È l'occhione elettronico mobile, a garanzia della sicurezza, presentato ieri mattina dal prefetto Giuseppe Romano, dal questore Salvatore Presenti, dal comandante provinciale dei carabinieri Mariano Mossa, dal suo collega della guardia di finanza Zaccagnini, nell'ambito dell'operazione «Shopping di Natale». Non è tutto. Il prefetto ha annunciato l'arrivo sulle strade dei negozi di una decina di pattuglie, che gireranno a piedi insieme ai genovesi in funzione antirapina. Inoltre, alcuni uomini e donne delle forze dell'ordine saliranno, stavolta in borghese, sui bus per contrastare i borseggi che spesso vengono compiuti a danno degli anziani.
È la prima volta che viene organizzata una task force nel periodo natalizio quando le vie del centro e delle delegazioni si trasformano in fiumane di gente in caccia dei regali. Stavolta l'intervento non è mirato soltanto ai carruggi del centro storico, ma è stato esteso, in collaborazione con Ascom e Confesercenti, anche in un'altra decina di zone che vanno da San Fruttuoso a Bolzaneto. Le aree calde dello shopping, quindi, saranno sorvegliate con un orario mirato, dalle 15 alle 21, fino al 31 dicembre.

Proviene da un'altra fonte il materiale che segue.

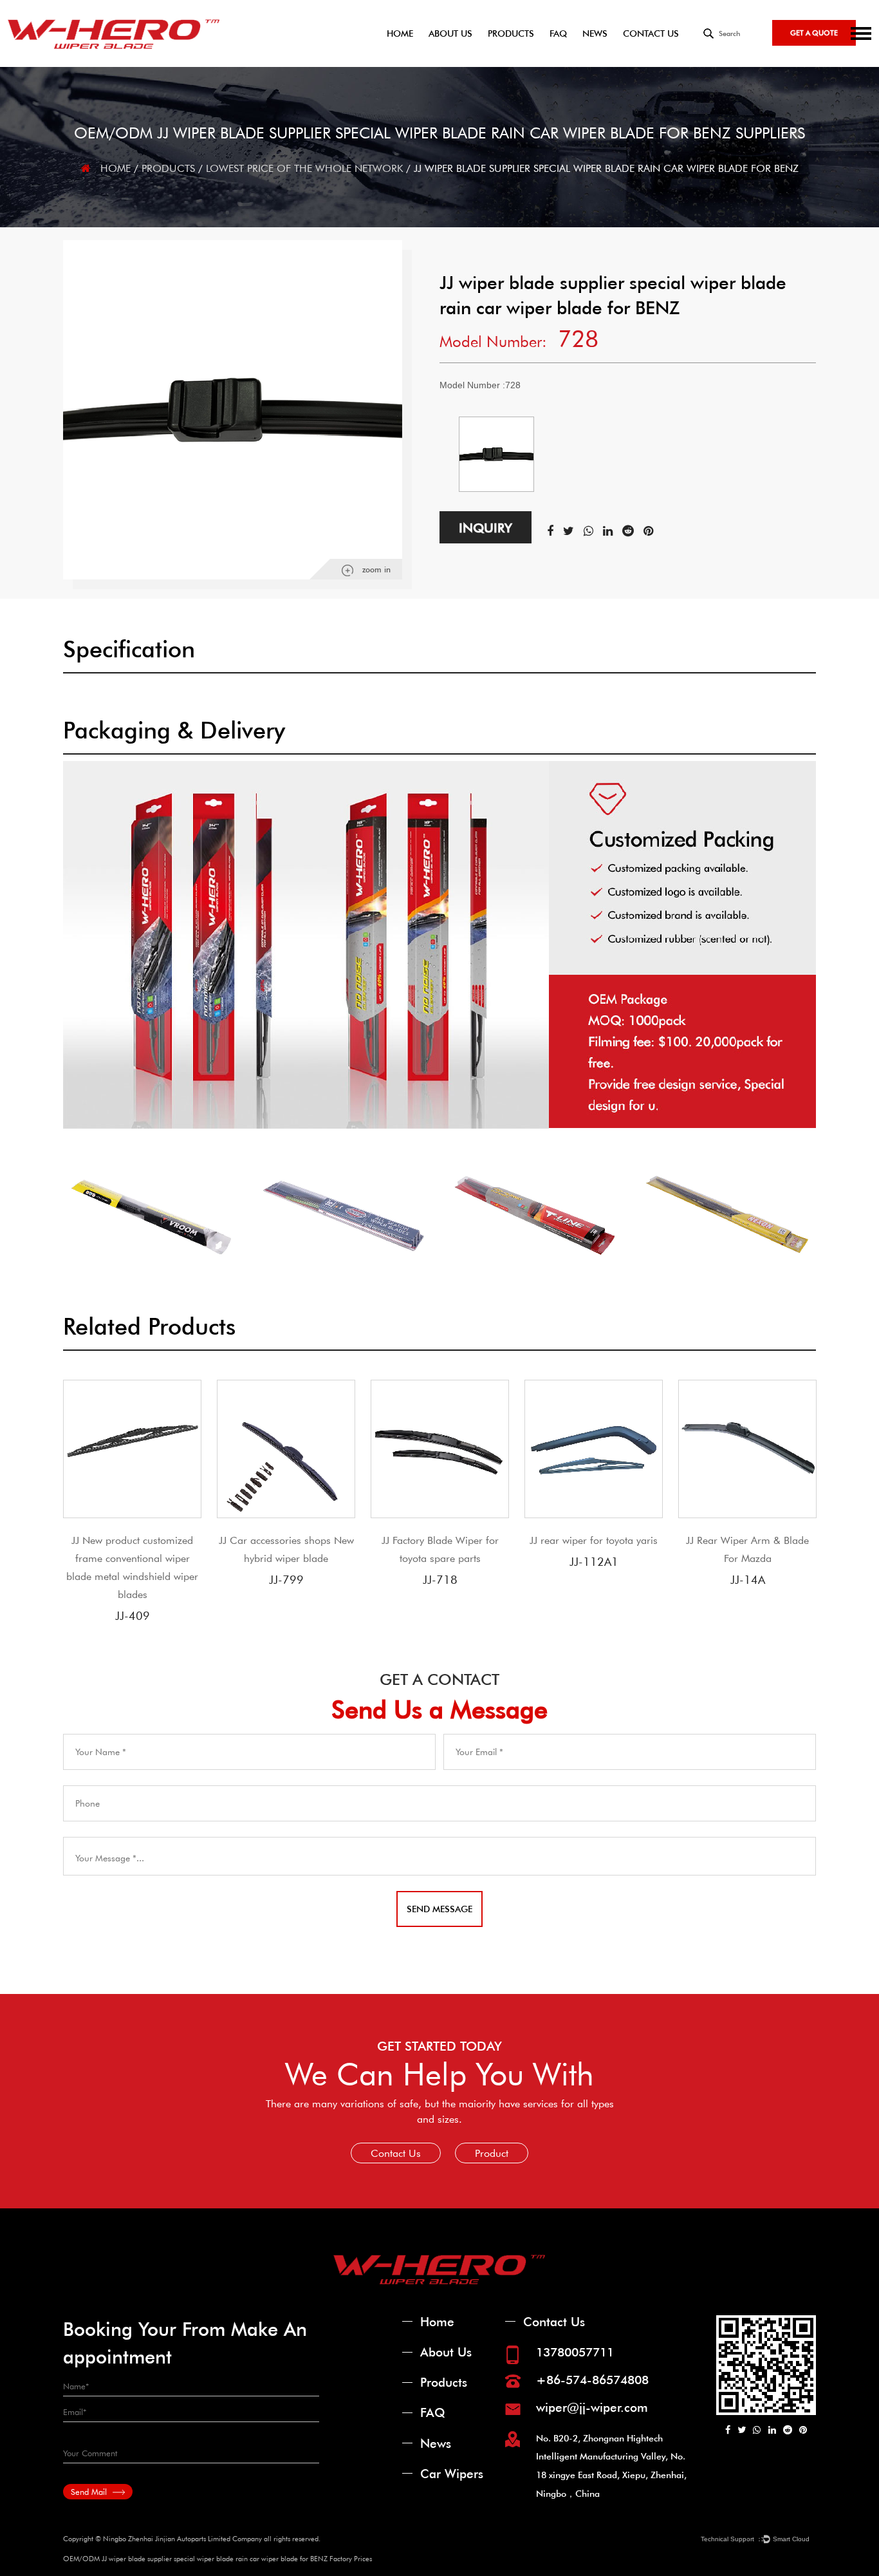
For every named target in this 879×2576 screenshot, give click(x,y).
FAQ (558, 33)
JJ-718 (440, 1579)
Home (400, 33)
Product (491, 2152)
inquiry (485, 527)
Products (511, 33)
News (594, 33)
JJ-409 (132, 1615)
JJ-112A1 (593, 1561)
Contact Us (651, 33)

«L'occhio mobile antirapine - spiega il prefetto Romano - è un nuovo sistema di videosorveglianza che per la prima volta viene sperimentato nel capoluogo ligure. Permette, grazie a una sofisticata tecnologia, di rilevare immagini e comunicarle alla centrale operativa della polizia che identifica la situazione o il delinquente praticamente in tempo reale. I due apparecchi in dotazione si aggiungono alle altre telecamere fisse già in uso da tempo nei punti strategici di Genova. Si tratta di tecnologia utile alla prevenzione, ma che, ovviamente, non sostituisce l'opera di intervento delle forze dell'ordine presenti sul territorio genovese».
Gli occhioni elettronici portatili saranno installati sulle volanti della polizia, ma soprattutto saranno utilizzati dalle pattuglie che girano il centro storico a piedi. Gli operatori di polizia non soltanto riprenderanno immagini a seconda della circostanza sospetta, ma saranno pilotati, via radio, dall'ufficiale della centrale operativa nell'ambito del progetto di ampia prevenzione.

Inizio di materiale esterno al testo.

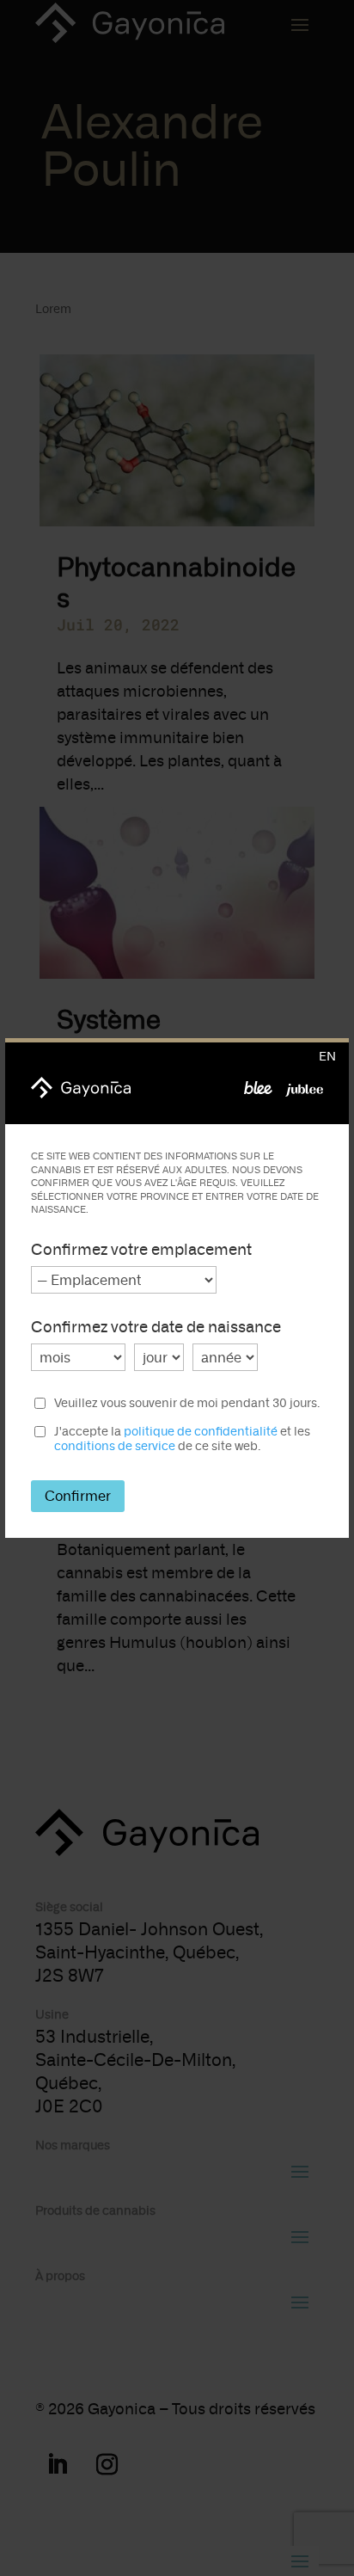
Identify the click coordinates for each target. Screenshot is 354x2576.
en (327, 1056)
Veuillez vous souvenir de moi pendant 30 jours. (187, 1404)
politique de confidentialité (201, 1431)
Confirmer (78, 1496)
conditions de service (114, 1446)
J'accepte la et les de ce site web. (182, 1439)
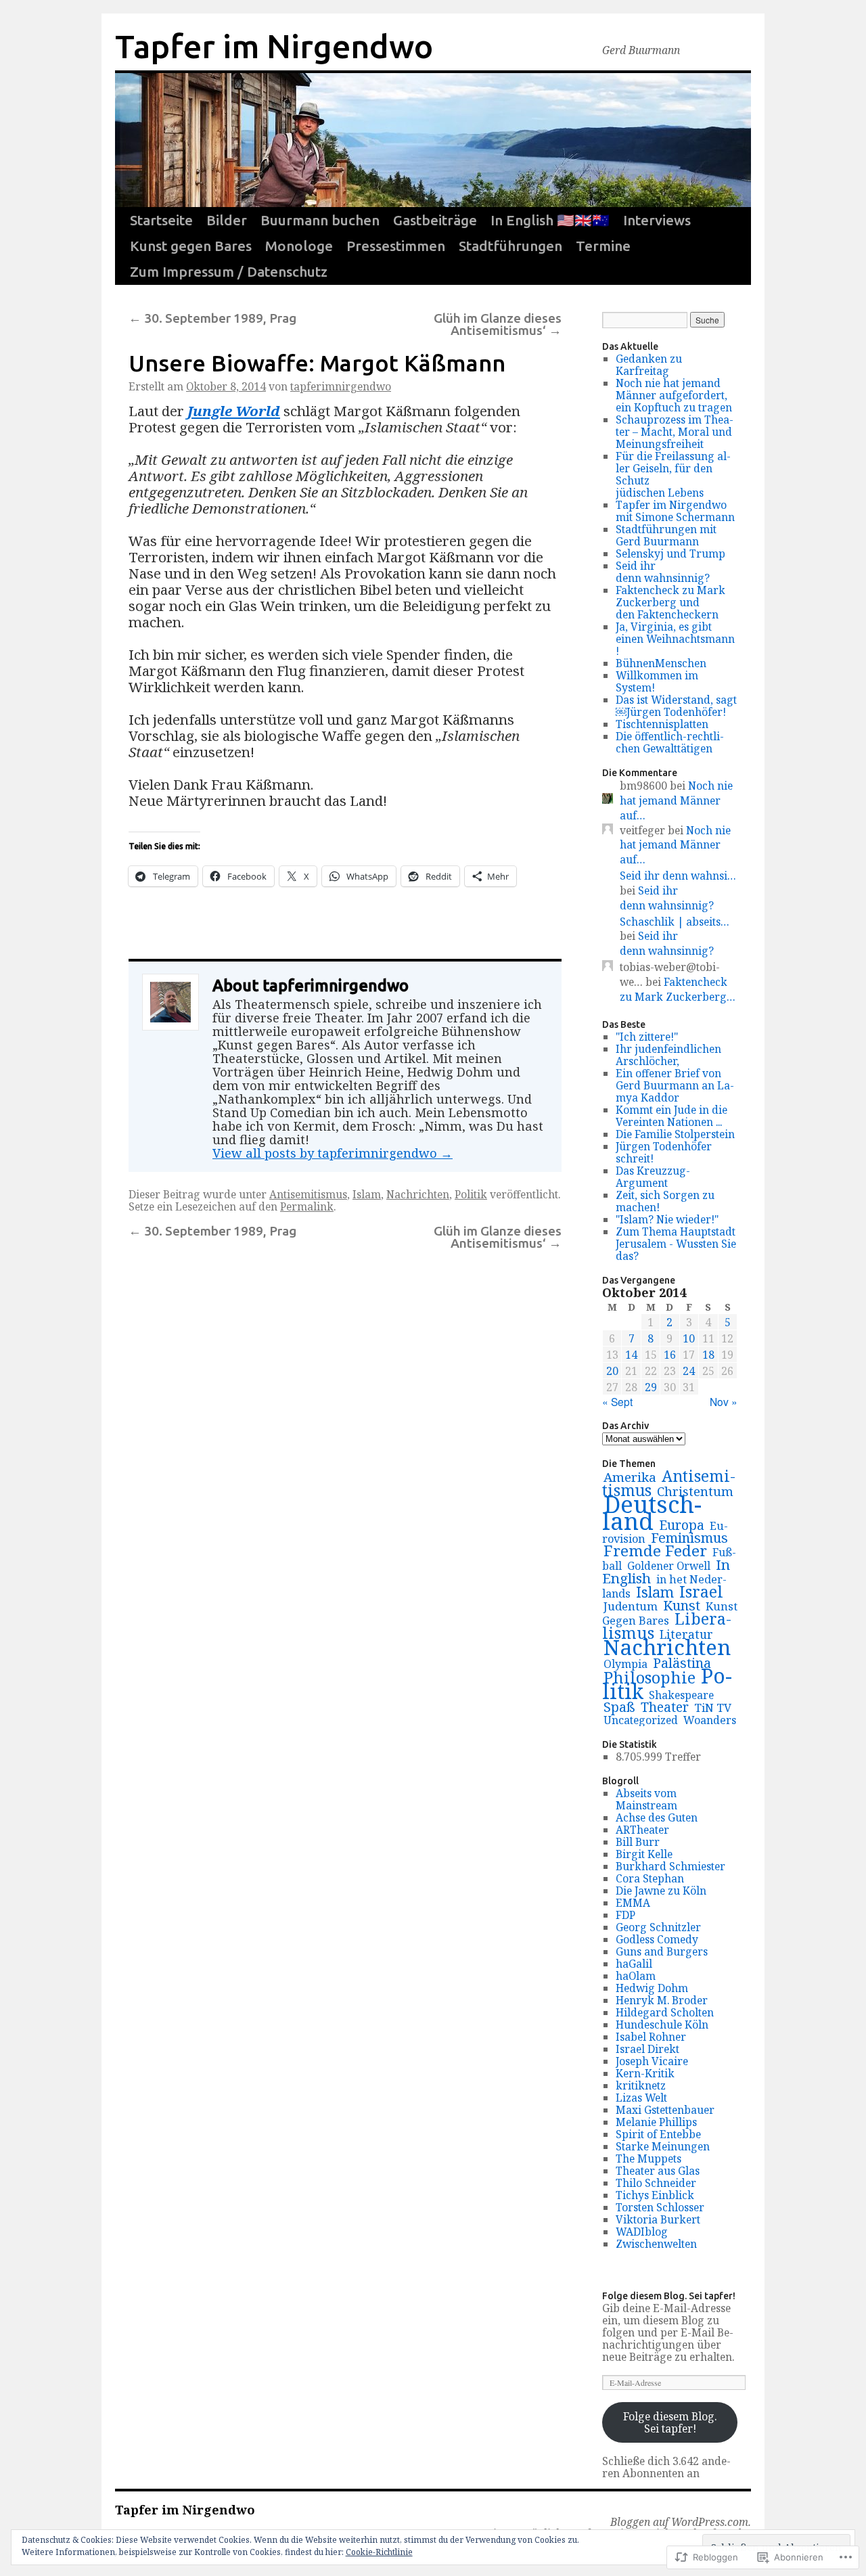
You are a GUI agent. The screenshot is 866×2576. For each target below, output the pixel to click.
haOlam (636, 1975)
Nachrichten (417, 1194)
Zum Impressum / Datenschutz (228, 271)
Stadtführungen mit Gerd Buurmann (666, 535)
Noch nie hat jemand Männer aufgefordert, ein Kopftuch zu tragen (674, 395)
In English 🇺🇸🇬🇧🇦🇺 (550, 220)
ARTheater (642, 1829)
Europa (681, 1525)
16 (670, 1354)
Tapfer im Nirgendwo (274, 46)
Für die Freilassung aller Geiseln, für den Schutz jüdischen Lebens (673, 474)
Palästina (682, 1663)
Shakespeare (681, 1695)
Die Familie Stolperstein (675, 1134)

«Abbiamo realizzato questa operazione per Natale - spiega il questore Pesenti - grazie anche alle indicazioni e al coinvolgimento dei cittadini e dei commercianti che ci chiedono maggiore sicurezza. Se il monitoraggio di videosorveglianza mobile è coordinato dalla questura, tutti gli interventi e le pattuglie sono egualmente divisi fra le varie forze dell'ordine che collaborano attivamente insieme. Oltre a carabinieri, finanzieri, poliziotti, ci saranno anche un paio di pattuglie antirapina dei vigili urbani con il compito di sorvegliare soprattutto le zone del centro cittadino».
«Sono state avanzate da parte nostra proposte - spiega Patrizia De Luise della Confesercenti - che non soltanto sono state accettate dal prefetto, ma soprattutto condivise anche dai vertici delle forze dell'ordine genovesi. La tranquillità non è soltanto per i commercianti, ma anche per i cittadini che vanno a fare lo shopping natalizio. Così come sui bus che utilizzano per muoversi. Soprattutto i presidi non saranno soltanto sul centro storico, ma anche nelle altre zone della città in modo da avere un'ampia prevenzione sull'intero territorio».
«Oggi - dice Mario Montessoro dell'Ascom - il negoziante è diventato il punto di riferimento non soltanto tra di noi, ma anche, grazie al poliziotto di quartiere, con le forze dell'ordine nell'ambito della prevenzione contro i delinquenti. Quindi la collaborazione è fondamentale e grazie a iniziative come quella delle pattuglie e della videosorveglianza mobile nel periodo dello shopping natalizio, possiamo offrire sicurezza ai commercianti e ai cittadini genovesi».